山田金一物語余話:「宗一郎と金一の和解」
山田家は大地主であったが、
1946年〜1948年にわたるGHQの農地改革法により、ほとんどの土地を小作人に摂られ、わずかな土地しか残されていなかった。
地主制度は崩壊した。
長男の金一は家出していたものの、残された11人弟妹の生活は成り立たなくなった。
次男の銀次以下、男は博多、下関、大阪、東京に働きに出た。
娘達は、安心院などの他地区の農家に嫁入りした。
宗一郎とふみは幼子を抱えて生活しなければならかった。
わずかしか土地は残されていないといっても、元々、大地主なので、一家が暮らせるだけの土地はあった。
問題は、米作する場合の労働力である。
宗一郎は地主として君臨していたため、米作の作業は出来ない。
ところが、元の小作人達が、わずかな給金で作業してくれたのである。
いくら民主化が進めらたといっも、やはり封建的な思考はのこり、小作人達も元地主に恩を感じ、宗一郎達を助けたのである。

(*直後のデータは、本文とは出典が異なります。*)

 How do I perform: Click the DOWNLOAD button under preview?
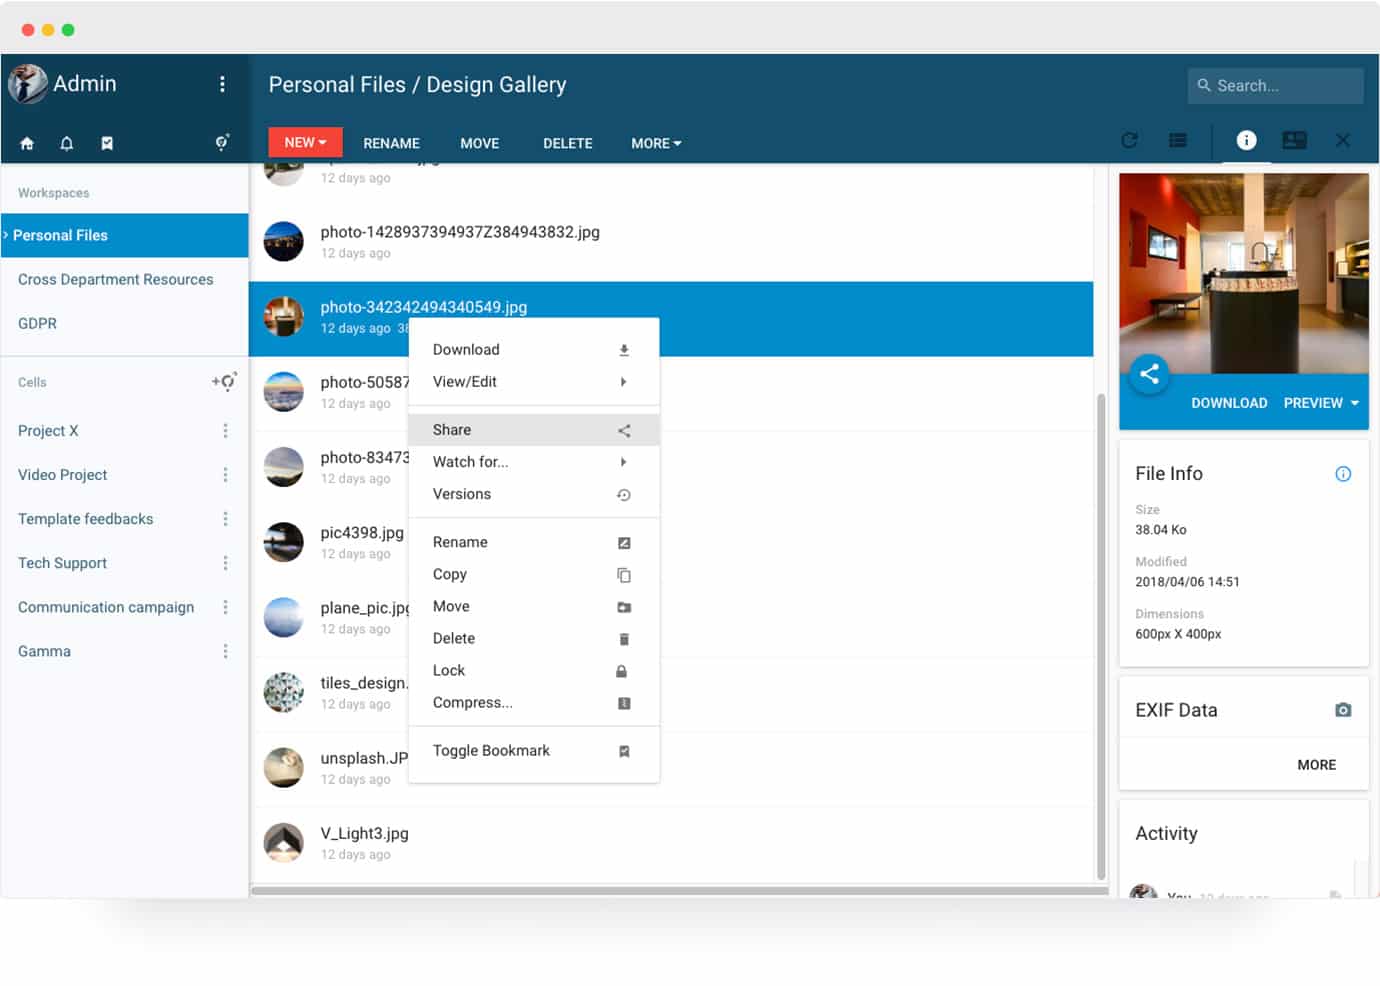pyautogui.click(x=1229, y=403)
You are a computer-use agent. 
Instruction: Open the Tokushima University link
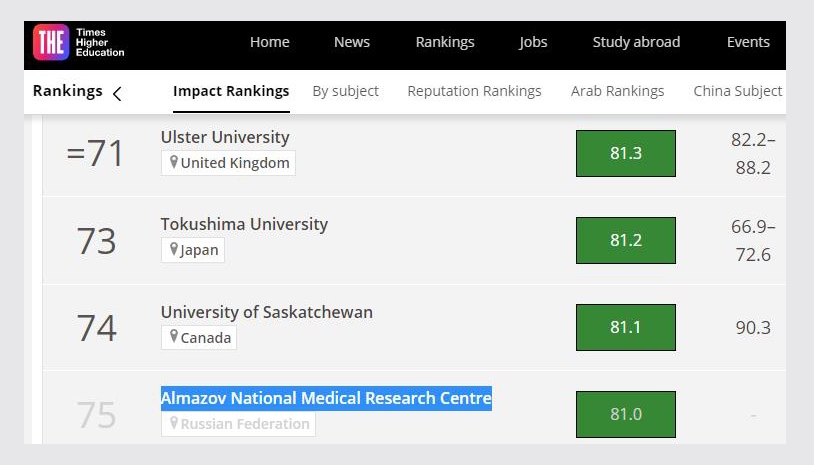[244, 224]
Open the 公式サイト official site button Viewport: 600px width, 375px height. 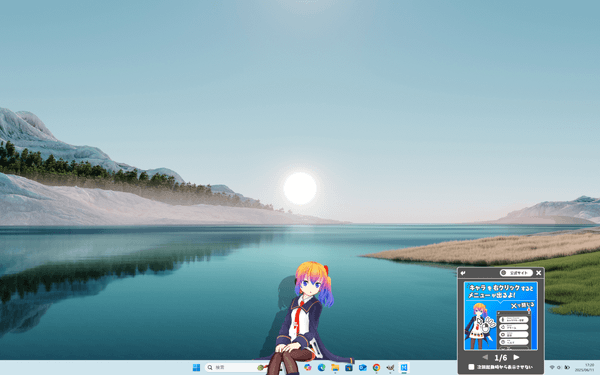[x=516, y=273]
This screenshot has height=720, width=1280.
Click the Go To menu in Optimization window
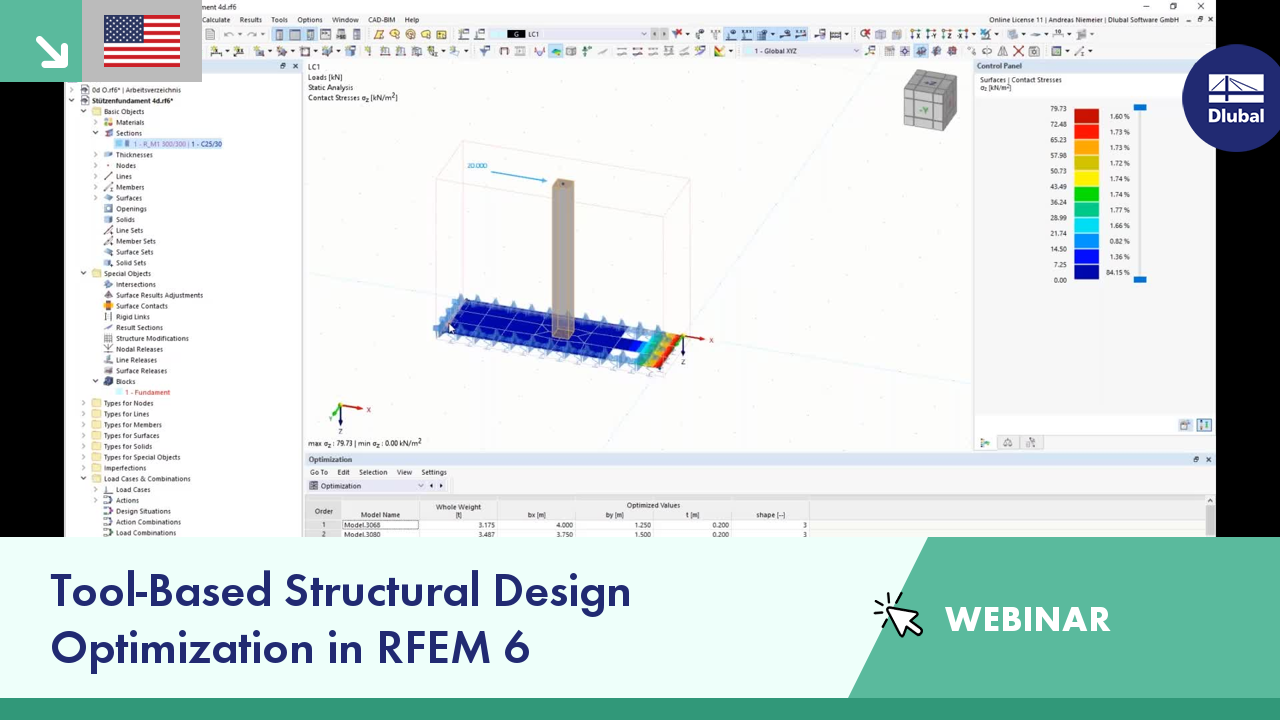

剛には厳しい宗一郎ではあったが、小作人には優しく接したお陰もある。
山田家が代々続いたのも、飢饉の折、米倉を開放して、一度も米騒動を起こしていないという歴史的事実もある。
剛が小学校低学年の頃、金一は宗一郎に剛が写った写真を送った。
宗一郎にとって、剛はかわいい孫である。
宗一郎は喜んで、金一に白米を小包で送った。
金一は貧乏生活だったので、白米は極めて貴重品であった。
この件をきっかけに
宗一郎と金一との間で、心理的ないさかいは消滅した。
その後、剛が小学校高学年になり、夏休みに一人で大分の実家まで遊びに行くことになる。
小学生単独旅行は、当時としては当り前の事であった。